Files
ai-teacher/specs/002-image-aware-embedding/quickstart.md
T
2026-04-04 21:30:18 +02:00

3.3 KiB
Raw Blame History

Quickstart: Enhanced Embedding with Image Parsing and Metadata

Branch: 002-image-aware-embedding | Date: 2026-04-04 (updated: Marker replaces Google Document AI)


Prerequisites

  • Docker Compose running (PostgreSQL + pgvector)
  • OpenAI API key set as env var OPENAI_API_KEY
  • Java 25 + Maven on PATH
  • Marker server running on http://localhost:8000 (see setup below)
  • S3-compatible bucket configured (existing setup)

Marker Server Setup (one-time)

Marker is a local Python service — no cloud credentials required.

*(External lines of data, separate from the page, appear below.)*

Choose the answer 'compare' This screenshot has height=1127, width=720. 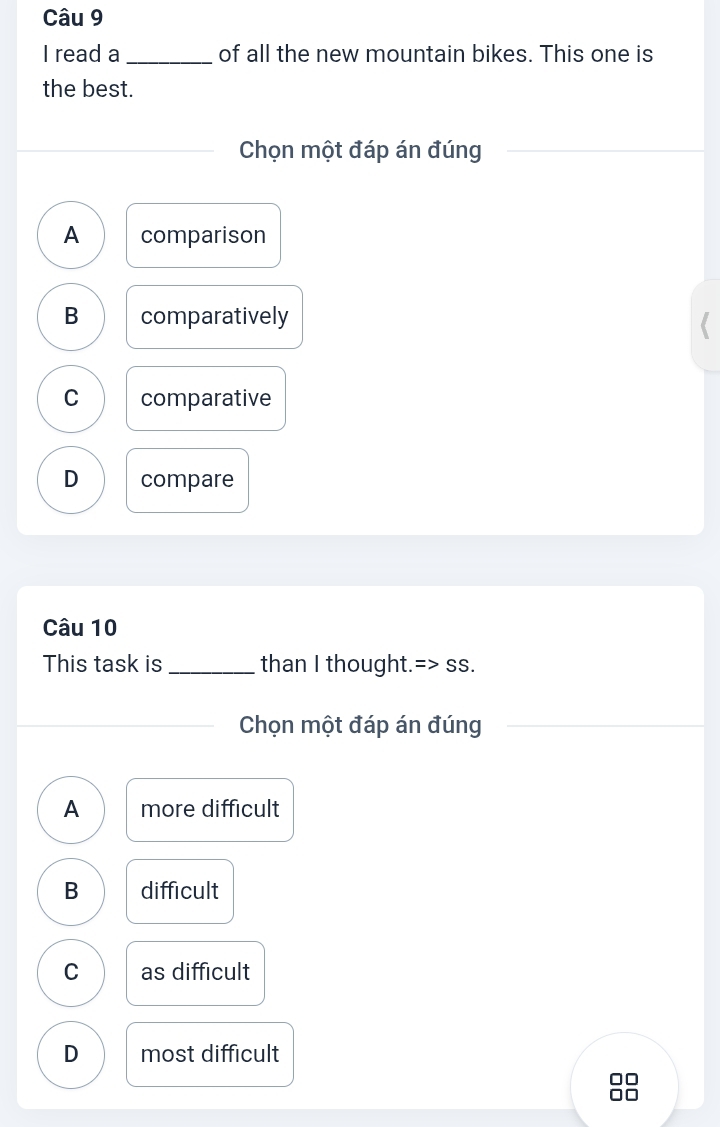tap(188, 480)
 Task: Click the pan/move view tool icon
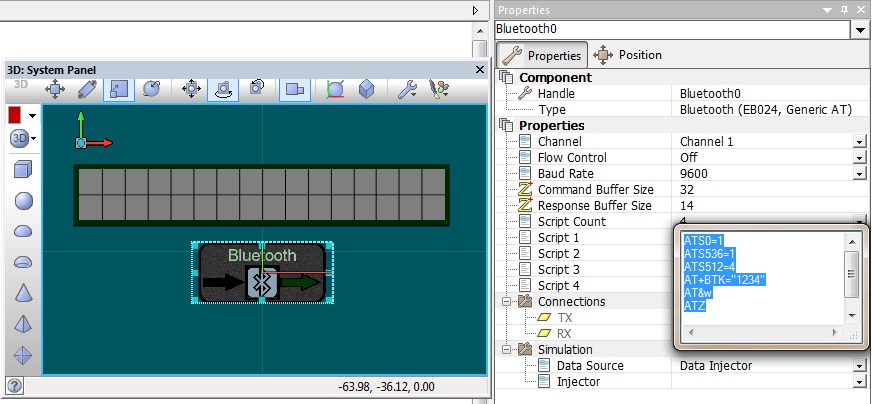[55, 89]
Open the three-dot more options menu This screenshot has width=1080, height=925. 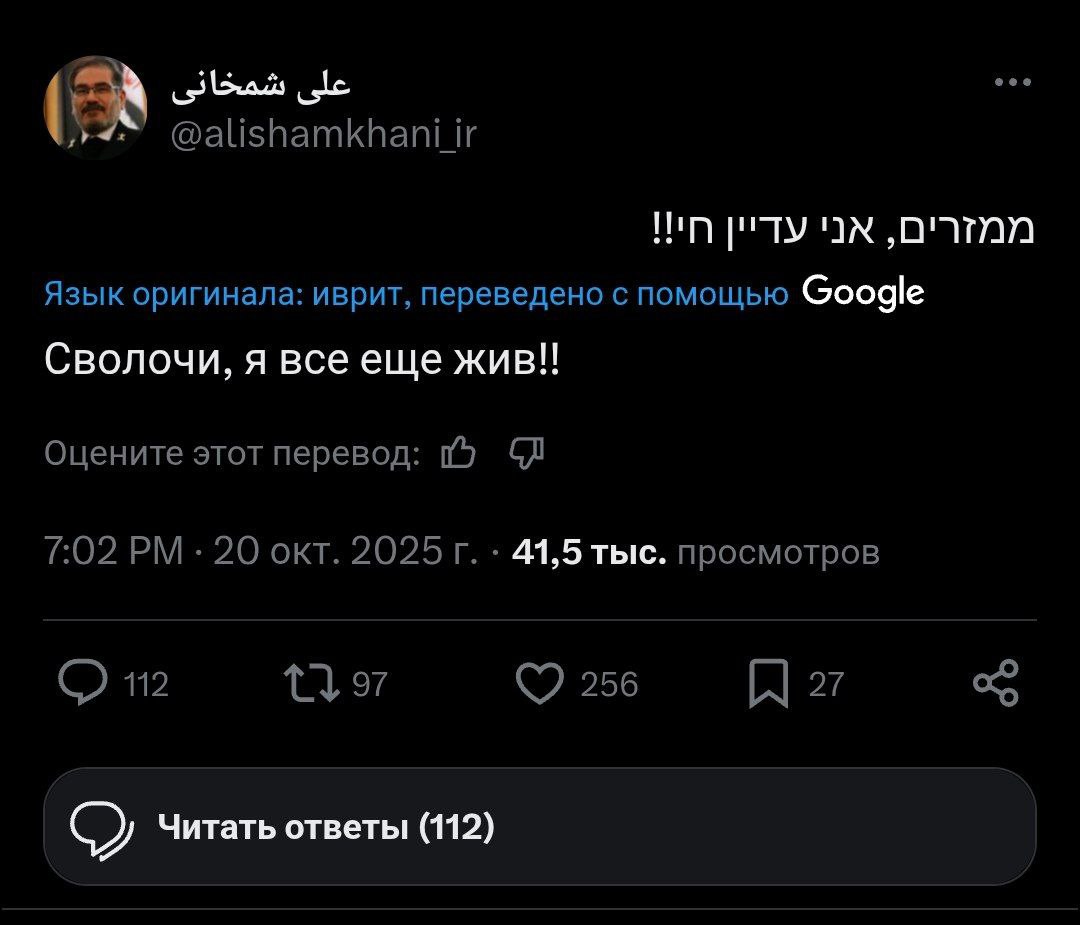(1013, 83)
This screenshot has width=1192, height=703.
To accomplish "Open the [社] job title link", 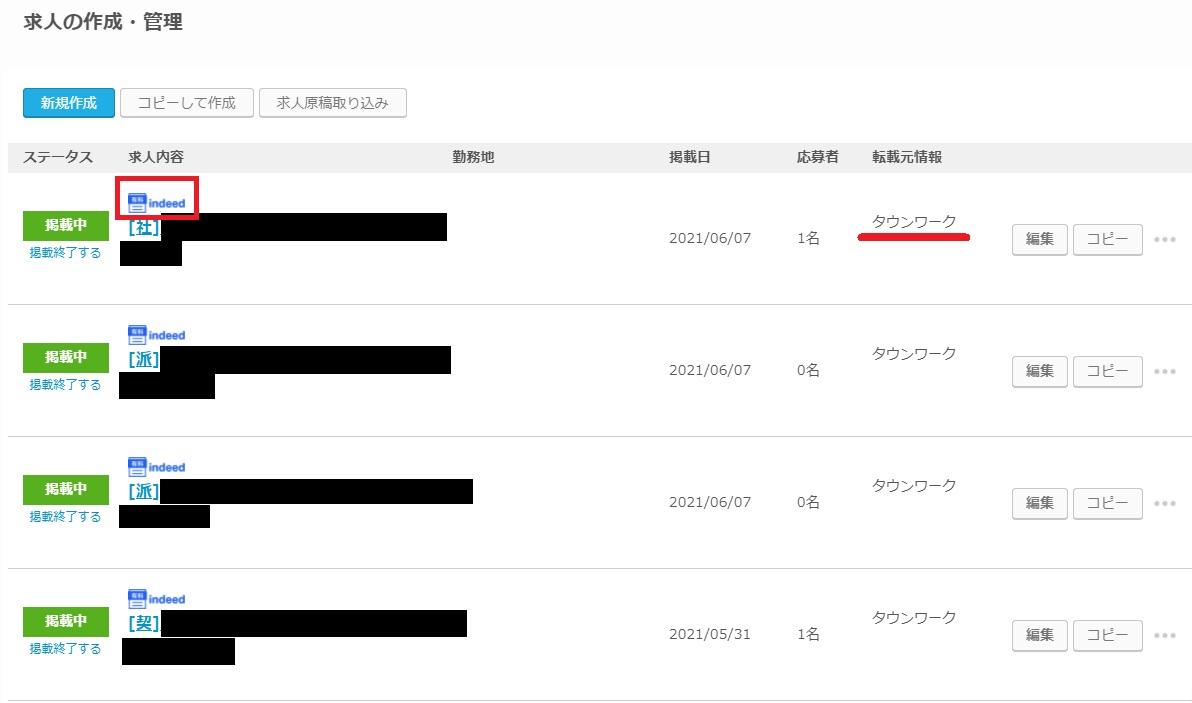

# Install (Python 3.10+ required)
pip install marker-pdf

# Start the server on port 8000
marker_server --port 8000

The server is ready when you see:

INFO:     Uvicorn running on http://0.0.0.0:8000

Keep the server running in the background (or use a process manager like systemd or screen).


Backend Configuration

Add or update backend/src/main/resources/application.yaml:

app:
  figure-storage:
    endpoint: https://your-s3-endpoint
    region: your-region
    bucket: ${S3_BUCKET:aiteacher}
    access-key-id: ${S3_ACCESS_KEY_ID}
    secret-access-key: ${S3_SECRET_ACCESS_KEY}
    min-image-size-px: 100   # skip decorative images smaller than 100×100 px
  marker:
    base-url: ${MARKER_BASE_URL:http://localhost:8000}
  embedding:
    batch-size: 20
    batch-delay-ms: 2000

No GCP credentials or project IDs are needed.


Database Migration

Two Flyway migrations run automatically on startup:

  • V4__document_hierarchy.sql — adds chapter and section tables
  • V5__figures_and_refs.sql — adds figure and chunk_figure_ref tables

No manual DB setup needed.


Re-embedding Existing Books

Books embedded by feature 001 (text-only) remain functional for text queries. To add image support, trigger a re-embed:

curl -X POST http://localhost:8080/api/v1/books/{bookId}/reembed \
  -u admin:password

The book transitions to PROCESSING, old chunks and figures are deleted, and the new image-aware pipeline runs. Status can be polled via GET /api/v1/books.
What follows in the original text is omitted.